In that time we’ll sit by the lake and ponder why, from this distance, the prickly firs on the side of the ski hill across the water look like Polartec fleece, and we’ll climb up beyond Bemis Brook to see the water cascade down Arethusa Falls with such speed and such volume that we wonder whether the water will run out, and we’ll look out upon the mountain vista and think that this isn’t God’s workshop but his art studio.

“The huge peaks are infested with flashes of color that change every moment,” a writer said of the White Mountains in the 1890s, “and open their sides and kiss their summits and awaken their emotions.”

Awaken their emotions – and awaken our senses.

The other afternoon we went down the Swift River and rode it as it snaked past a jangle of rocks and ripples. This is the 39th summer I have done this, first with my father, then with my wife, then with our older daughter, now with the younger one. It seemed a miracle in 1969 and no less so now, a miracle that some 30 miles away, at an amusement park, people were paying to replicate the experience of racing down a river on their backs when, for free, you could do it right here, and have the mountains for a backdrop.

But vacations are for miracles, and then we are ungrateful when denied the final miracle, the one that would let us remain here for another week, or another day, or another hour.

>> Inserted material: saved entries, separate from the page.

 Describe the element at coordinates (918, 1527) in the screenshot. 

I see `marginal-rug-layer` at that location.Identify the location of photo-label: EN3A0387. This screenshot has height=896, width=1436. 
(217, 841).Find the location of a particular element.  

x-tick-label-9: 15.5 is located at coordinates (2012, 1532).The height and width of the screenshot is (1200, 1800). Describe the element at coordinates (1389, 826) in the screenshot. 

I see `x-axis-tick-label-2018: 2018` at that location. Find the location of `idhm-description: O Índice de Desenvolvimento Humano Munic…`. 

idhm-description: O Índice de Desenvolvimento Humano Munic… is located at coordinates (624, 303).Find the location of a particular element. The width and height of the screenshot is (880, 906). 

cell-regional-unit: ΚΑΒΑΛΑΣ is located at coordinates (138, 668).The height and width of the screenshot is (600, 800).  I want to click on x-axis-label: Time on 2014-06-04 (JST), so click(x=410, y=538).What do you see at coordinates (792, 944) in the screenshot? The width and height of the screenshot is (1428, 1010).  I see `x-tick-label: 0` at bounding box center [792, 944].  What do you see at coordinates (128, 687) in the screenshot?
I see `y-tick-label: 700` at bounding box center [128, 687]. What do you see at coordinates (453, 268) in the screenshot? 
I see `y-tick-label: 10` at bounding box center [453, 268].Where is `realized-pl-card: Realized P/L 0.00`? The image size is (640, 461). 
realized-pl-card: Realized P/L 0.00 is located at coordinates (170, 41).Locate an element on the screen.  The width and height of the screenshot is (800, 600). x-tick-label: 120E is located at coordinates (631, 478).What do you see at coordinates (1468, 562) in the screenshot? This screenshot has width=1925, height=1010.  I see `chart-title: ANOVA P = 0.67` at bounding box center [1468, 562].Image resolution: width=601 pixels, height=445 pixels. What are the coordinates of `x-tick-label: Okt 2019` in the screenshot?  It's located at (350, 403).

I remember vividly the betrayal I felt one year when I had to leave the New Hampshire lake where we swam and picnicked and laughed, and had to head for the car and then the airport, and then the tie and suit coat that would be my uniform in less than a day’s time. That sparkling afternoon, where the color of the sky matched the color of the lake, I swam underwater for as long as I could, trying to make the moment last, trying to capture, if only for a moment, if only in my memory, the way it felt to have the cool water surround me, head to toe, front to back.

This vacation ritual of thinking a lot while doing very little has been going on for countless years here. Karl Harrington, who helped create the trail network across the White Mountains, identified it in 1926: “In this out-of-doors age many adults … like to break away from honking cars and jingling telephones for a week or two and breast the breezes, mount the cliffs and rest beside some lovely lake in the manner of the simple life.”

We may do nothing on vacations, but that doesn’t mean that nothing is happening. So much is happening, and that is the scary thing, the awfulness in my deep solitude this summer.

So much is unchanging here, the hills and valleys, the sunrise, and the funny chill. I felt it tonight while on a short stroll – which is New Hampshire’s way of telling us not to be lulled into a false sense of summer security. The unchanging backdrop reminds me of how so much is changing.

Our older daughter is in her summer term at college over on New Hampshire’s western border, and when I visited her amid the many sighs and many cheers of the campus, I sensed it again – the feeling that time is forever but we are not.

When we started taking our girls up here, loving them so much that we dared hope they would love what we loved, their childhoods looked like the White Mountains themselves, an expanse of peaks that seemed endless, a horizon so long that it seemed to have no end. And now those childhoods are almost over.

I need not belabor the point. You know what it is. I’d like these days to last a little longer. I want another day, a few more hours. I write this column, or one very much like it, every year, on vacation.